The other mistake is starting with the UI instead of the UX. UI is easy to improve, so it’s the thing I do last — I don’t start caring about how something looks right from the jump. I care more about the flow: what the end-to-end experience is like, and building that first, before even thinking about what it should look like. In most cases, if you’re able to get the UX right, the UI will emerge from it. Things like payments fall under UX. And by the time the actual experience is done, you’ve usually finished at least 90% of whatever you’re building.
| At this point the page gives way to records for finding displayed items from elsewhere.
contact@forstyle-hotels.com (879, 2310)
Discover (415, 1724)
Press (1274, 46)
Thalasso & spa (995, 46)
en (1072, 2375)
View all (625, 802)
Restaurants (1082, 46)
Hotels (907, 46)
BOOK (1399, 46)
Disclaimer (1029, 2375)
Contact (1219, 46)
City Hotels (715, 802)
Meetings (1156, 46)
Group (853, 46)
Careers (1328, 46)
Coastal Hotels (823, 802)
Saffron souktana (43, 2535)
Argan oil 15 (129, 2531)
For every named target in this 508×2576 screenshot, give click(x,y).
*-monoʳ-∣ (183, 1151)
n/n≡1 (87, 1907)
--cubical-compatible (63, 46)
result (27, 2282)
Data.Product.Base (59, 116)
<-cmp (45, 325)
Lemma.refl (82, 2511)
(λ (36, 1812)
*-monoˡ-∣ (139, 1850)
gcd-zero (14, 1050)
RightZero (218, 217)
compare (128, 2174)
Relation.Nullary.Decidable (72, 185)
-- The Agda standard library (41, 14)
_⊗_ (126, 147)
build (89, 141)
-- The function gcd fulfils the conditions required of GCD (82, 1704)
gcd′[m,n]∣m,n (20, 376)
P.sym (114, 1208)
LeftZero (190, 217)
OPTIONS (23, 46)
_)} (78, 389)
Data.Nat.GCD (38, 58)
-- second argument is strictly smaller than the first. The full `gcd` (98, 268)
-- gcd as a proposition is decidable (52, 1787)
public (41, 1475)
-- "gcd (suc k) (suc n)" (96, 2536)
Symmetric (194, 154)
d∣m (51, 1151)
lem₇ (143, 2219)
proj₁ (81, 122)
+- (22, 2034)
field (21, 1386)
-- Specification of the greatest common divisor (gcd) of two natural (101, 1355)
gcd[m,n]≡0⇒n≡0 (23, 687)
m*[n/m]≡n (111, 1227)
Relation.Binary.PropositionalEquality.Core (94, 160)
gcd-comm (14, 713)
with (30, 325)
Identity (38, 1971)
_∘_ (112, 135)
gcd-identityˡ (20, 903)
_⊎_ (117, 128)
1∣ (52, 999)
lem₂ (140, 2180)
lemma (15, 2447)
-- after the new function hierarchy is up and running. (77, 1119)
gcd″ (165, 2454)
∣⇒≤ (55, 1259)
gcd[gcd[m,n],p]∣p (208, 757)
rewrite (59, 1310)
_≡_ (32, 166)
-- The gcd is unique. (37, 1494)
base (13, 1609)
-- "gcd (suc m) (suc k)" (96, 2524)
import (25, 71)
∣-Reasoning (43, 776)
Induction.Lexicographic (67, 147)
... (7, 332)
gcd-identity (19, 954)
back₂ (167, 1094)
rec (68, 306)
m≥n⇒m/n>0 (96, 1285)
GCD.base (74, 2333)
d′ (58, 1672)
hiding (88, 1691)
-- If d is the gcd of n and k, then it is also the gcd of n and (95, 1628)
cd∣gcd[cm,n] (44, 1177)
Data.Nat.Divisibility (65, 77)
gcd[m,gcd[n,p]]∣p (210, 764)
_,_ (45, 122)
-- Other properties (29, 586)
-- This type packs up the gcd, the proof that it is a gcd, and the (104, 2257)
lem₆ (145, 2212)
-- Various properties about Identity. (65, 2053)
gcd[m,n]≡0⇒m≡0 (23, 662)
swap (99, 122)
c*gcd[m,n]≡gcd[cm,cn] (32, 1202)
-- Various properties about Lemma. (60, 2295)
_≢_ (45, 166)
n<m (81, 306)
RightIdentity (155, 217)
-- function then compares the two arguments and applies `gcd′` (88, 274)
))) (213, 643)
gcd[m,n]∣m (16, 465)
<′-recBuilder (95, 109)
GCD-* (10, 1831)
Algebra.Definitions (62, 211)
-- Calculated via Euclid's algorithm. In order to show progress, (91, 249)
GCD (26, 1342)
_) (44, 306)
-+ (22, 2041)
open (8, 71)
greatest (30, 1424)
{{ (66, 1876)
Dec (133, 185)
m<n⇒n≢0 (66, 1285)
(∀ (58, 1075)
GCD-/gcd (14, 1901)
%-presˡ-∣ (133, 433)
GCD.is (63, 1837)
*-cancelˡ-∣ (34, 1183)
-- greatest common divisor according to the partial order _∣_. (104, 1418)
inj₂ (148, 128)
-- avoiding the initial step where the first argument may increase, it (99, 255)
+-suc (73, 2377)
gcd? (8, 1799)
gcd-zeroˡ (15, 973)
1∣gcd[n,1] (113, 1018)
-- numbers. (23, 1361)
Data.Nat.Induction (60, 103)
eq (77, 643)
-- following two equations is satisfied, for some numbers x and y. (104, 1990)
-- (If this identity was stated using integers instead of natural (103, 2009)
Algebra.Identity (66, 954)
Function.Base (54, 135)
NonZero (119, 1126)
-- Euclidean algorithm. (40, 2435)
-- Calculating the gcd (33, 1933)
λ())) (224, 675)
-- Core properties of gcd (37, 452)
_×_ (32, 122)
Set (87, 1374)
The remaining 10% goes into updating how it looks to match the experience, which you can do at any point, and as many times as you want. But if you get the experience wrong from the start, a good UI on top of it isn’t worth much.

Your agent needs habits, too

This is so underrated but you also want to set up workflows as much as possible. If today you’re going from X to Y to Z, and tomorrow you’re going from A to B to Z, it gets difficult to actually define what the behaviour should look like, especially when you consider that your agent is updating its memory every session. Agents benefit from compounding, not from starting fresh every time.

Of course, at the beginning you won’t have a set workflow to follow, but the more you build and the more you work with agents, the more it’s worth defining one. You don’t even have to define it yourself: after a session, or at the end of the day, ask the agent what workflow you should set up based on what you just did — one you don’t currently have that would improve the work going forward, or even improve existing workflows, if you already have one.

This is how I arrive at the skills simplifying my work — at the risk of sounding too definitive, it’s not a good thing to set out to build skills because it just quickly becomes the consultant who’s never stepped into the ring. But if you create skills from your actual work long enough, you’ll end up with workflows that truly fit how you work, because none of us work the same way. There’ll be some fundamentals and common ground, but there’ll also be differences. Having a workflow is what lets your style turn into a skill your agents can reuse later, so you aren’t starting from scratch or missing context every time.